I think the awareness lobby should be much more assertive and radical on this. It's all a bit predictable and stereotyped now.  

Successful?

It’s not a success in awareness raising if three times as many women die of heart disease as die of breast cancer and no women I’ve ever met has any idea. The stereotype puts men and heart diesase together in the public mind. As 38,000 women die of coronary heart disease annually (v. 12,000 of breast cancer) and women don't know and will almost certainly fear breast cancer much more I hope you can see why I do question the notion of success of the glibly gendered health messages of breast cancer campaigns.  

We need some women's health campaigns - and some idea that women's health is found in other things beyond their lady parts.  

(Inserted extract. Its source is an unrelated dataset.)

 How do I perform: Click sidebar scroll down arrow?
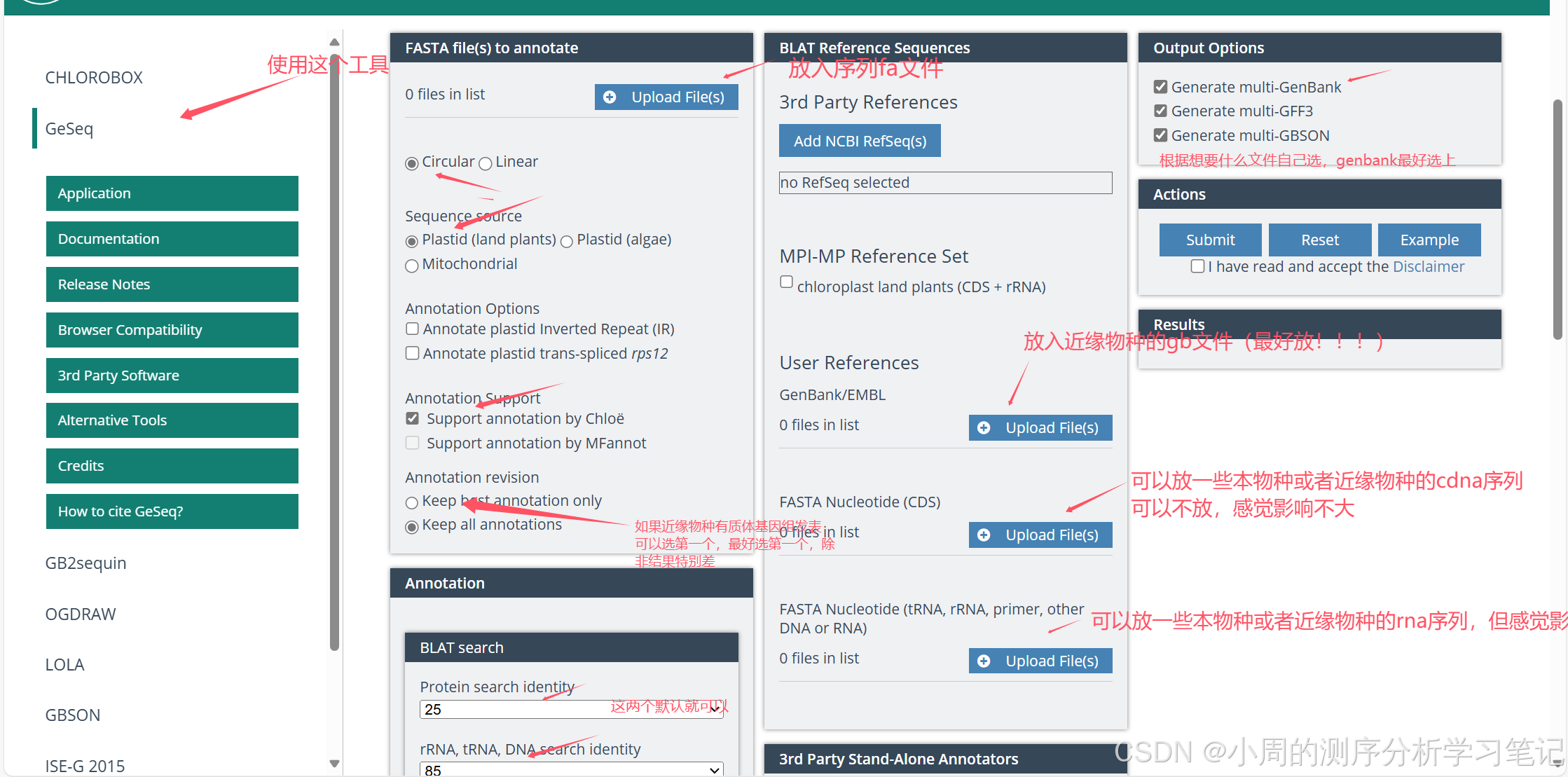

That might help the 20 odd thousand women with end stage respiratory failure who die, invisibly, every year. 

Successful?

It’s not a  success in awareness raising if women with secondary breast cancer don’t appear in awareness campaigns. They may prefer a more private battle, so it could be best that they are granted that privacy. But why are they excluded? Is it wrong if they are struggling along, isolated, old or failing to match the approach of the truly remarkable Jane Tomlinson, famously and heroically running her secondary breast cancer as a marathon. Where are the more prosaic women; the strugglers, worriers, shouters, storytellers, fighters, survivors and tusslers, the brave, the fearful, the anxious, the smiling, the overcome?

Successful campaign on women’s health?

It’s not a  success in awareness raising if the constant messages on breast cancer as a serious health problem for women bleeds slowly into a subtly different one  - that it is the only serious problem for women. How should women consider the experiences of the other 96% of women, who will die of something else?

I am unclear what exactly the concentration on breast cancer has done for promoting all women’s health, for all women, especially for the women who get deeply ‘unsexy’ non-gender specific diseases [I do know a small number of men get breast cancer] Until women can share progress across all women’s health, the success of the breast cancer lobby is partial and hollow. There really is no space for self congratulation. It isn’t a great model of success from which to teach others, the success steeped, as it is, in both ageist and sexist undercurrents.

Successful?

The lobby has worked ‘best’ for women with breast cancer, not women full stop. And 12,000 women a year still die from it. I absolutely see more needs to be done but in a different and better way. Remember Thatcher? She was accused of being a women who, having got across the moat, pulled up the drawbridge behind her. There must be a better way of articulating women’s health in the public sphere which permits a space alongside breast cancer to include a wider, more complicated range of women, and their health issues whether women specific or not.

Women with bowel cancer or lung cancer won’t have been greatly helped by the dominant culture of breast cancer. They may have been disadvantaged by getting an ‘anybody’s’ cancer, not a proper women’s cancer. It’s not rocket science to package ‘men only’ and ‘women only’ cancers and sell them back to us. Their profound resonance with each gender is not the same as their significance, but the lobbies would have us believe they are.